Одного не могла знать Прасковья.
И запахи, и порядок, и сама ее повадка свидетельствовали о том, что главную свою беду домишко сохранил. Он был словно обречен не знать материнства. Был!..
— Ты, радость, не отчаивайся, — сказал Андрей Федорович, хотя широкое полное лицо бывшей домоправительницы не то что отчаяния — вообще ничего лишнего никогда не выражало. — Пошлет тебе Бог младенчика.
Ангел, незримо пришедший вместе с ним в этот брошенный дом, кивнул. Он тоже ощутил присутствие незримого дитяти. Далекое, но все же… И подивился тому, что это ощущение сперва возникло у подопечного, а потом уж у него — ангела.

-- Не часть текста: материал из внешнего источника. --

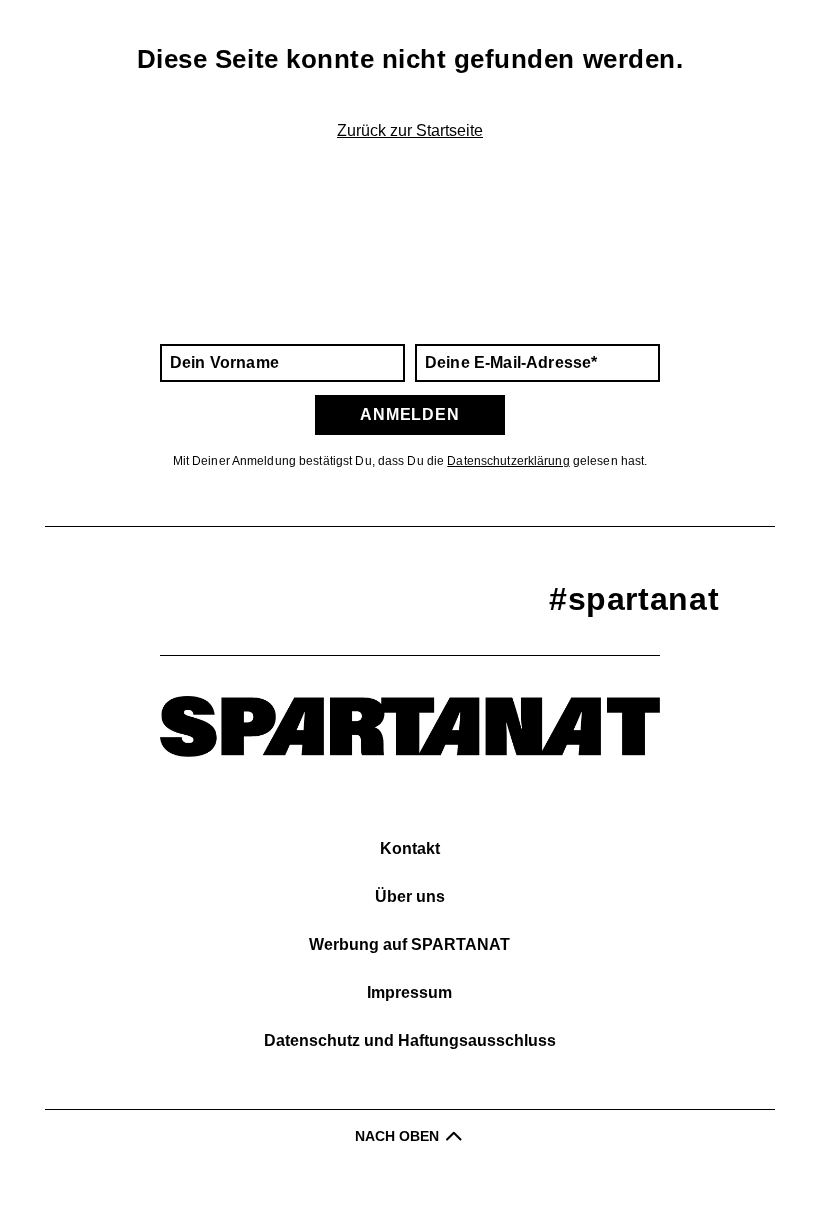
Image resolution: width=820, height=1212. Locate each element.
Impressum (409, 992)
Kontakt (410, 848)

— Не трави душу, Андрей Федорович! — вдруг вскрикнула Прасковья.
— А ты молись — и будет тебе младенчик! — строго сказал Андрей Федорович. — И я о тебе помолюсь.
Затем он взял со стола, с прикрытого салфеткой блюда, два пирога, сунул их в карман, повернулся и, не благодаря за пироги, не прощаясь, пошел прочь — замаливать грех.
Грех был — в воспоминании. О том, как то ли хотелось, а то ли не хотелось ребенка, потому что сердце боялось делить надвое любовь, предназначенную одному человеку. И это было воспоминание не мужское! Но грех ли?
Может, светлые ангелы в небесах только того и ждали, чтобы возрадоваться — опамятовалась глупая баба, себя вспомнила, прекратила свои детские хитрости. И тот, что ходит следом неотвязно, виновник всех бед, норовящий искупить вину, — тоже.
Придется, видно, всем тем ангелам слезами умыться!
Ибо умерла грешница Аксиньюшка без покаяния, а безутешный муж, Андрей Федорович, ходит по свету, сам себя крова лишив, и замаливает ее грехи.
Так-то, ангелы любезные…
* * *
Бывают прекрасные такие деньки, когда сперва и вставать-то неохота, потому что сумрачно за окошком, а потом плохие мысли одолевают. Одно не сбылось, другое не сбылось, третье — а кто виноват?